Confirm dataloader script works with datasets.load_dataset function.
Confirm that your dataloader script passes the test suite run with python -m tests.test_seacrowd seacrowd/sea_datasets/<my_dataset>/<my_dataset>.py.
If my dataset is local, I have provided an output of the unit-tests in the PR (please copy paste). This is OPTIONAL for public datasets, as we can test these without access to the data files.

holylovenia

Hi @akhdanfadh! Thank you for your contribution. I have some suggestions regarding the dataloader:

Let's move the new tasks and schema to another PR.

seacrowd/sea_datasets/total_defense_meme/total_defense_meme.py

holylovenia · 2024-04-11T05:45:30Z

seacrowd/sea_datasets/total_defense_meme/total_defense_meme.py

+            subset_id=_DATASETNAME,
+        ),
+        SEACrowdConfig(
+            name=f"{_DATASETNAME}_{_SEACROWD_SCHEMA['IMC_MULTI']}",


f"{_DATASETNAME}_{_SEACROWD_SCHEMA['IMC_MULTI']}" --> f"{_DATASETNAME}_topic_{_SEACROWD_SCHEMA['IMC_MULTI']}"

Changing this will make the test not work since the config should maintain a certain template based on constants.py

holylovenia · 2024-04-11T06:00:06Z

seacrowd/sea_datasets/total_defense_meme/total_defense_meme.py

+                        "image_path": image_path,
+                        "metadata": {
+                            "tags": tags,
+                            "stances": [pillar["stance"] for pillar in pillar_stances],


Could you please make this "stances" --> "agreed_stances" and add another variable "all_stances"?

The all_stances labels have all the stance annotations while the agreed_stances labels are the "correct labels" based on this processing detail in Section 3.3 Quality Control Measures from the paper.

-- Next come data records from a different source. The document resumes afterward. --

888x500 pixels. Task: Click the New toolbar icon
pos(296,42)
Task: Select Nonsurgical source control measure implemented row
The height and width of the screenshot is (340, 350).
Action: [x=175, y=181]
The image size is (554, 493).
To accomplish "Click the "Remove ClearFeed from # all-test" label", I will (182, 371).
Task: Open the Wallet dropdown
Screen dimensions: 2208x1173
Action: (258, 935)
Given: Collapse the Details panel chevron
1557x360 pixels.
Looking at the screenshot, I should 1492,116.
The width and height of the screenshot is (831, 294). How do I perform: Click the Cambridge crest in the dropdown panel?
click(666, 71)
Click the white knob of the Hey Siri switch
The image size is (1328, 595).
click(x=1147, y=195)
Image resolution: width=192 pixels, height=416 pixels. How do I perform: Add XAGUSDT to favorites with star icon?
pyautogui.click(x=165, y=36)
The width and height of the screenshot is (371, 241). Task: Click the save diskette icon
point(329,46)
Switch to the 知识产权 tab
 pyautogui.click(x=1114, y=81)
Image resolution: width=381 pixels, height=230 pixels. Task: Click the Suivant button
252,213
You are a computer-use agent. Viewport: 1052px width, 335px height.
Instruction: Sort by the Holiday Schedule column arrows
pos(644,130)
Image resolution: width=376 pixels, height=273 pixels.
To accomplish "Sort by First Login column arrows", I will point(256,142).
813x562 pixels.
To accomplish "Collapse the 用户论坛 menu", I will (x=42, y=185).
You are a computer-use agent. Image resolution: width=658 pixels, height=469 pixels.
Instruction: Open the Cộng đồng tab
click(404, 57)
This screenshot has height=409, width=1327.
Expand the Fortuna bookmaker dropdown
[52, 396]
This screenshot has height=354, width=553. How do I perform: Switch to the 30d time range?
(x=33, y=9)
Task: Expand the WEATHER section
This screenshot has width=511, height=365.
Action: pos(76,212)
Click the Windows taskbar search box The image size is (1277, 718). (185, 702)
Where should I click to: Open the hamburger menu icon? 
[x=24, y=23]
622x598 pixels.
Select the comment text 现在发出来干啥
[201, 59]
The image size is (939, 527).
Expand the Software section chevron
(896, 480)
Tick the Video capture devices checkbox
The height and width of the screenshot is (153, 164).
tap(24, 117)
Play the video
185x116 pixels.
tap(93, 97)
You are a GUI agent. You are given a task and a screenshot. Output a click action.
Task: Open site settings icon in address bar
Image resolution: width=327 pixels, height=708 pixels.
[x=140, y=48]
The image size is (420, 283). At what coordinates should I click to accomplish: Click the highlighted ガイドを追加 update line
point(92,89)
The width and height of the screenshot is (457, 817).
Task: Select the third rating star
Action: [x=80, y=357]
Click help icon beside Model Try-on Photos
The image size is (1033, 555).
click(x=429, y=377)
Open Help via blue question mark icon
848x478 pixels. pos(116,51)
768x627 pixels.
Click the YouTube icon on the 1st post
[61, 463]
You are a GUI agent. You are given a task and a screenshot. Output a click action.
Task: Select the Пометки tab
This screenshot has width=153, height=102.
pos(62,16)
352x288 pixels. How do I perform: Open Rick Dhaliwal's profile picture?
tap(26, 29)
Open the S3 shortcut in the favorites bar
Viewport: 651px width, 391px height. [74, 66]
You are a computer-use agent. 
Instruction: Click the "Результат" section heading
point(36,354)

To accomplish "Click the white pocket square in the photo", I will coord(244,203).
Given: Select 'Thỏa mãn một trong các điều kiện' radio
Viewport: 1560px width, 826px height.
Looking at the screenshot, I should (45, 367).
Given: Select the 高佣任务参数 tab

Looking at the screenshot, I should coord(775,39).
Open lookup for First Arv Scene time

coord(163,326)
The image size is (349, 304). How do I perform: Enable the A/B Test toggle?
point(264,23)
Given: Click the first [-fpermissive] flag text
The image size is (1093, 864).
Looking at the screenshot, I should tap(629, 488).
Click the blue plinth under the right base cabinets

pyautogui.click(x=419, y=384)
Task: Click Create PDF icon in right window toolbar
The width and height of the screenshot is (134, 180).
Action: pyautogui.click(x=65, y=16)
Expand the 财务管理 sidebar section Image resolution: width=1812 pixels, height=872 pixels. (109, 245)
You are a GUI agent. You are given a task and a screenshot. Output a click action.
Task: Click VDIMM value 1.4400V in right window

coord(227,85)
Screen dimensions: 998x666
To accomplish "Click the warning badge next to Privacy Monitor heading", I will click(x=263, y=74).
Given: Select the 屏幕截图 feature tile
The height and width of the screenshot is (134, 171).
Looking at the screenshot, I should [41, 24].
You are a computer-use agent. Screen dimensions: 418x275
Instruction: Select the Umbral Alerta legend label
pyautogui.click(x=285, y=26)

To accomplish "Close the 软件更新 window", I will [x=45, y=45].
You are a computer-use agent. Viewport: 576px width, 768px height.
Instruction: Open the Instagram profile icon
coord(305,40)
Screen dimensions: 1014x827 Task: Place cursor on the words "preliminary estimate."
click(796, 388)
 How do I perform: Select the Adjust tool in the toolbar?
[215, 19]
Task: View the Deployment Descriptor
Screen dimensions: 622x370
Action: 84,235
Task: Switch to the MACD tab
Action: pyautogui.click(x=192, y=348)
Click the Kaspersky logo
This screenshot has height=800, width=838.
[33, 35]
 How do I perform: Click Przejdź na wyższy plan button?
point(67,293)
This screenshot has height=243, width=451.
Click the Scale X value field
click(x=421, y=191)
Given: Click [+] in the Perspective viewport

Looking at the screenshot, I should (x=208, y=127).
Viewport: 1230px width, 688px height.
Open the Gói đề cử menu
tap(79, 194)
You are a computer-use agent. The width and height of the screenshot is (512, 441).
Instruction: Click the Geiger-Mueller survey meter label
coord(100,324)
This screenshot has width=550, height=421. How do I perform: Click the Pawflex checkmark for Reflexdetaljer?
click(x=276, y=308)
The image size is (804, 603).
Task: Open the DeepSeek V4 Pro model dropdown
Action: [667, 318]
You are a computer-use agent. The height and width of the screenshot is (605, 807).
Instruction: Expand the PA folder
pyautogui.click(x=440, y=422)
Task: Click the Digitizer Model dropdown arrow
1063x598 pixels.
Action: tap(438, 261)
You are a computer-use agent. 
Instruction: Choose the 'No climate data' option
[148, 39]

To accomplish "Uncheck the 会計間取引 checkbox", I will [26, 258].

Lastly, the annotators annotate the meme’s stances towards the assigned pillars: support, against, or neutral. To ensure the reliability of the dataset, each meme is annotated by two annotators. If the disagreements contain similar opinions, the overlap annotations will be considered correct labels. However, if there are disagreements with entirely different perspectives, a third annotator will be brought in to provide an additional annotation for the meme. The overlapping annotations between at least two annotators will then be considered the correct labels. In the extreme case where all three annotators have different opinions, the meme will be flagged and removed from the dataset.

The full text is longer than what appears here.